Anyone else running fully local persistent agents with a real “living brain” + dreaming cycle? (open source experiment)

Posted by Notforyou23@reddit | LocalLLaMA | View on Reddit | 6 comments

I’ve been deep in the local agent game and keep hitting the same wall: most setups still feel stateless. You restart, context evaporates, and the agent forgets everything you taught it last week. So I spent the last few months building something different — a complete local AI operating system called Home23 that treats the agent’s memory like a living, growing brain:

Drop files/PDFs/notes into a dashboard feeder → gets compiled into structured knowledge (not just chunks)
Continuous cognitive loop + actual dreaming/consolidation phase when idle (prunes noise, finds connections)
The agent can launch its own research runs (11 atomic tools) and auto-ingest the results back into its own brain
Persistent identity layers (SOUL.md, MISSION.md, etc.) so it stays “you” across sessions
Bonus: Evobrew IDE that talks directly to the brain + live pulse dashboard

It runs 100% local (Ollama path is dead simple) or with any provider, no Claude tax required.Repo is here if you want to poke around: https://github.com/notforyou23/home23 I’m not here to shill — I genuinely want to know what other people are doing for long-term agent memory and autonomous research in 2026. Have you tried anything similar (Engram, Mem0 forks, OpenClaw local setups, custom RAG + skills, etc.)?
What would you actually use a persistent, dreaming local agent OS for? Personal life OS? Codebase co-pilot that never forgets? Research companion?Would love to hear your setups or wild ideas — I can’t have all the good ones.(Quick start is literally 3 commands.)

[-]

ahbond@reddit

This resonates. I've been building something similar but coming at it from the HPC/cognitive science angle rather than the personal assistant angle.

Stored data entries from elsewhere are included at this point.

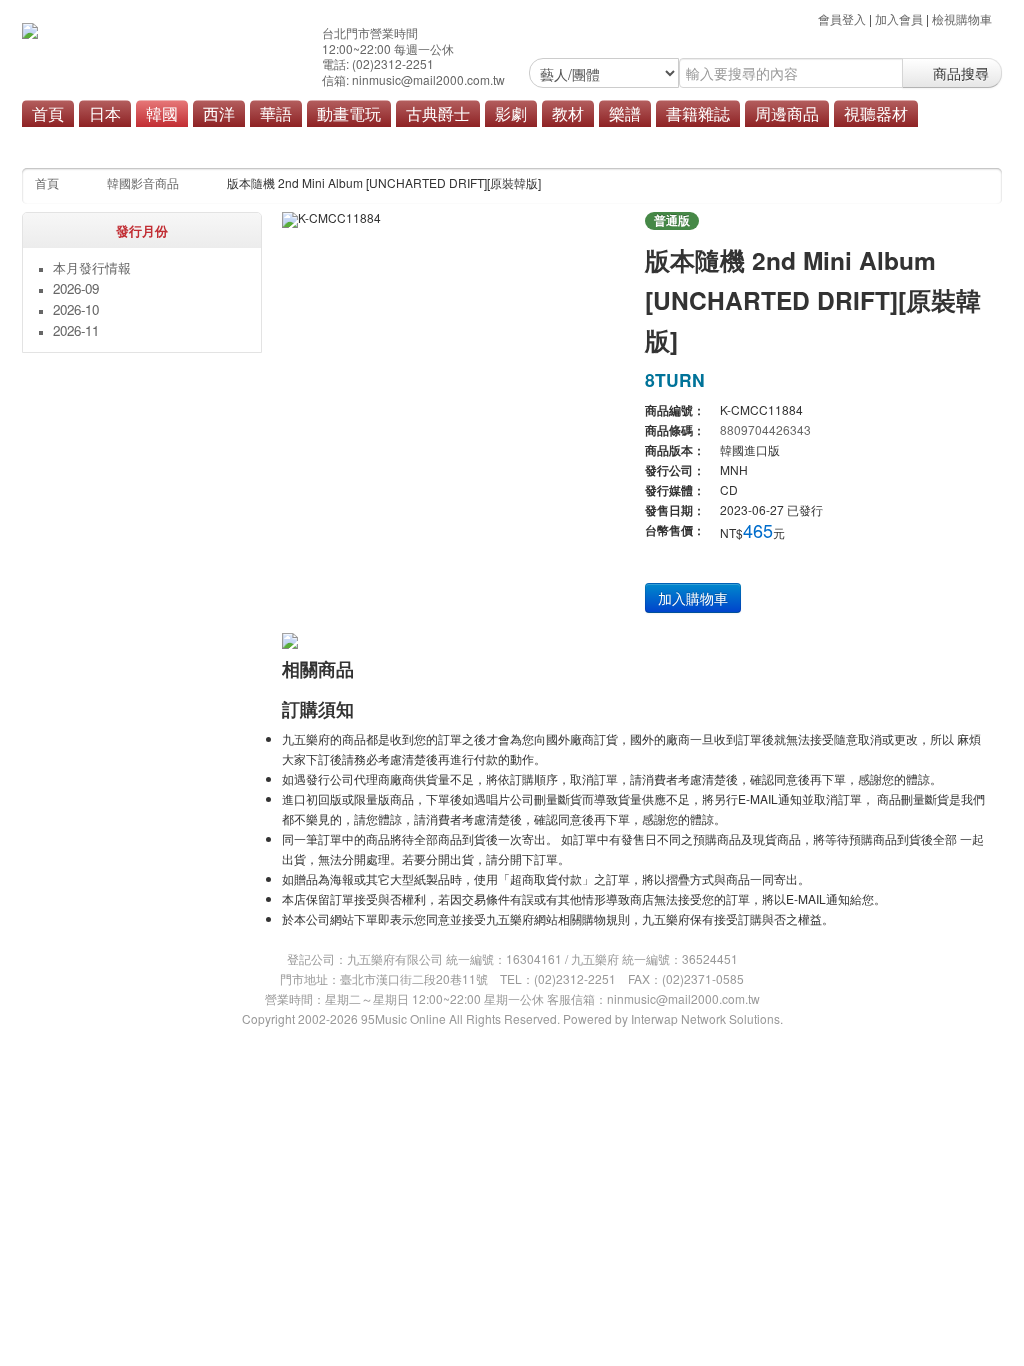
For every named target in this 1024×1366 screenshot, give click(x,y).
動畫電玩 (349, 113)
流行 (398, 142)
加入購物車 (693, 598)
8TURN (675, 379)
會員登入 (842, 18)
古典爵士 (438, 113)
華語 (276, 113)
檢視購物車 (962, 18)
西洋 (219, 113)
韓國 (162, 113)
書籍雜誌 (698, 113)
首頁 (48, 113)
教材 (568, 113)
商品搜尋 (959, 73)
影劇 (511, 113)
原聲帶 (451, 142)
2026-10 (76, 309)
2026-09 (76, 288)
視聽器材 (876, 113)
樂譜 (625, 113)
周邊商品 (787, 113)
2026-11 (76, 330)
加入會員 (899, 18)
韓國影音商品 (143, 182)
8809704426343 (765, 429)
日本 (105, 113)
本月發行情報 (92, 267)
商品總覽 (516, 142)
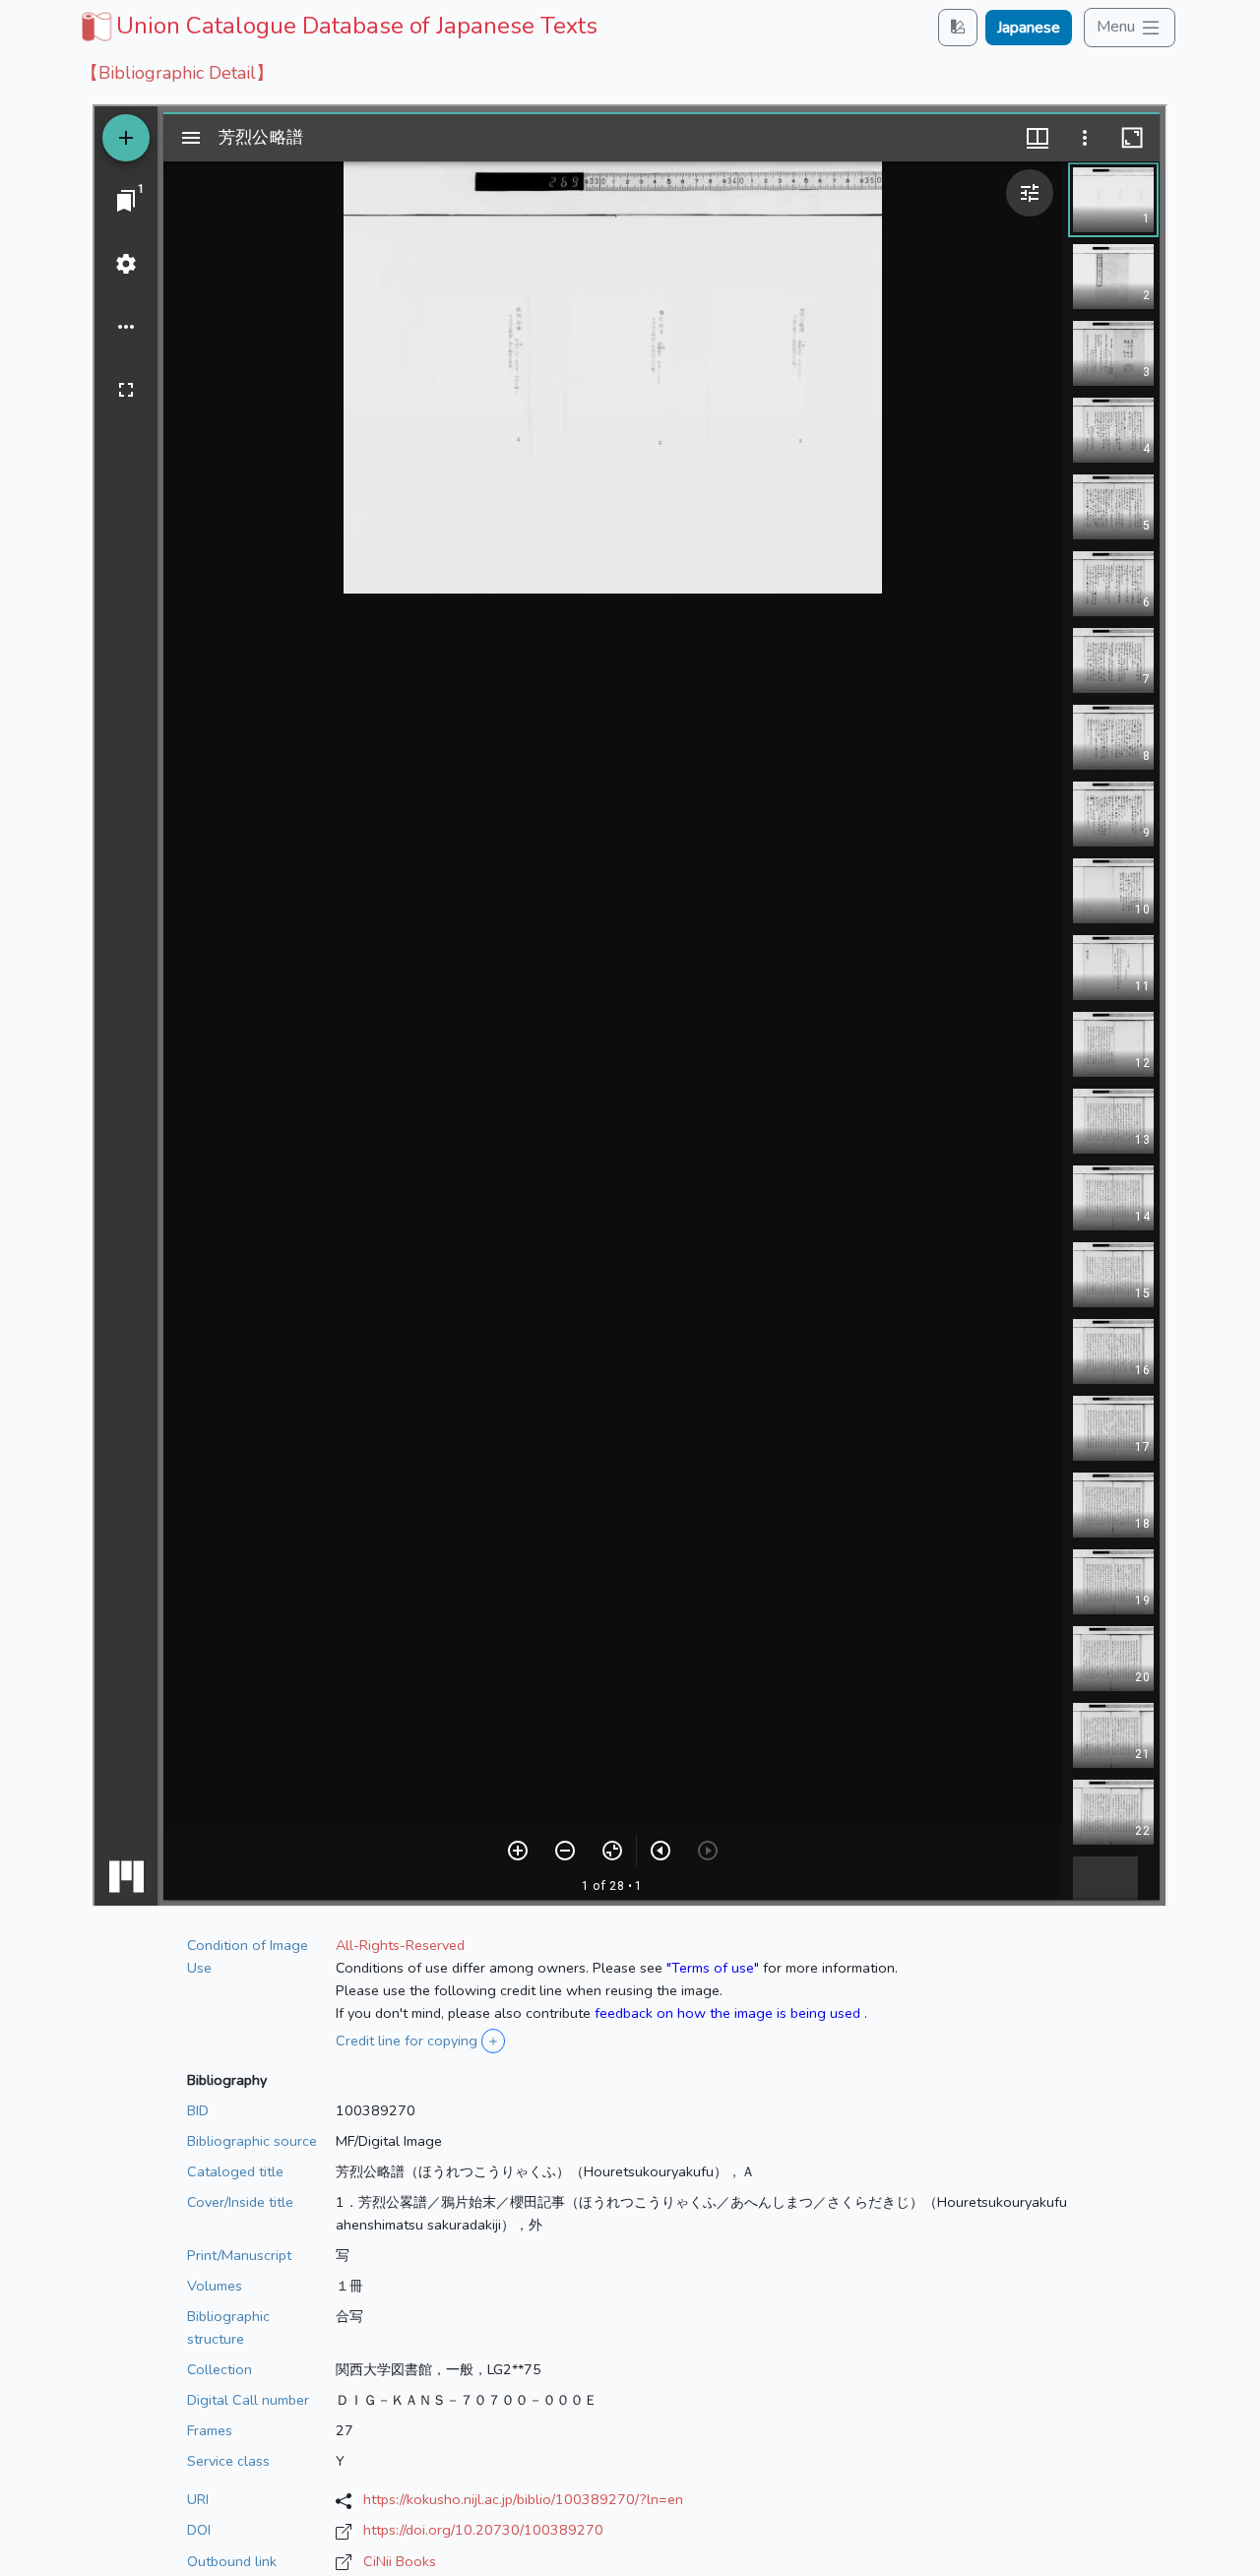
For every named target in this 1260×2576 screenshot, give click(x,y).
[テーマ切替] (957, 27)
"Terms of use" (712, 1968)
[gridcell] (337, 25)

My setup (Atlas AI, running on an HP Z840 with 2x Quadro GV100 32GB):

- Freudian cognitive architecture — Superego (safety/ethics), Id (creative generation), and a 4-agent "Divine Council" (Judge/Advocate/Synthesizer/Ethicist) that debates responses via Tree-of-Thought. Each agent is a separate Gemma 4 26B-A4B instance with its own persona, running on llama.cpp.

- Persistent memory — episodic (what happened), semantic (what it knows), procedural (how to do things). Not just RAG chunks — structured memory with consolidation, similar to your dreaming phase. The metacognition subsystem tracks confidence and calibrates itself over time.

- Self-calibrating loop — disagreement between council agents triggers temperature adjustment and knowledge gap detection. If the agents can't agree, the system knows it doesn't know.

- 10 subsystems total — event fabric, LH/RH hemispheres, memory, metacognition, safety gateway, DHT, LLM routing, environment, integration. Built on the AGI-HPC framework (786 tests passing across 6 development sprints).

The dreaming/consolidation piece you mention is interesting — we have a similar concept where the system reviews episodic memory during idle time and promotes recurring patterns to semantic memory. What's your consolidation strategy? Simple frequency-based pruning or something more structured?

For the "what would you use it for" question, mine started as a research companion (I work on AI Safety and Alignment) but evolved into something closer to a cognitive testbed. The real value isn't any single feature, it's that the system accumulates context about your work over weeks and months. My agent knows my codebase, my publication deadlines, my thermal constraints on the GPU cluster, and which Reddit comments led to actual research improvements. ;-)

The statelessness problem you describe is real. Context window compression helps in-session but cross-session memory is the hard part. How are you handling memory conflicts when old knowledge contradicts new information?

Cheers,

Andrew.

[-]

MR_Weiner@reddit

each agent is a separate Gemma instance

Just to clarify, are you running four separate llama instances of Gemma? If so, you may be able to get better performance or run a larger model by running one llama server and just pointing all 4 agents to it and they can run in parallel.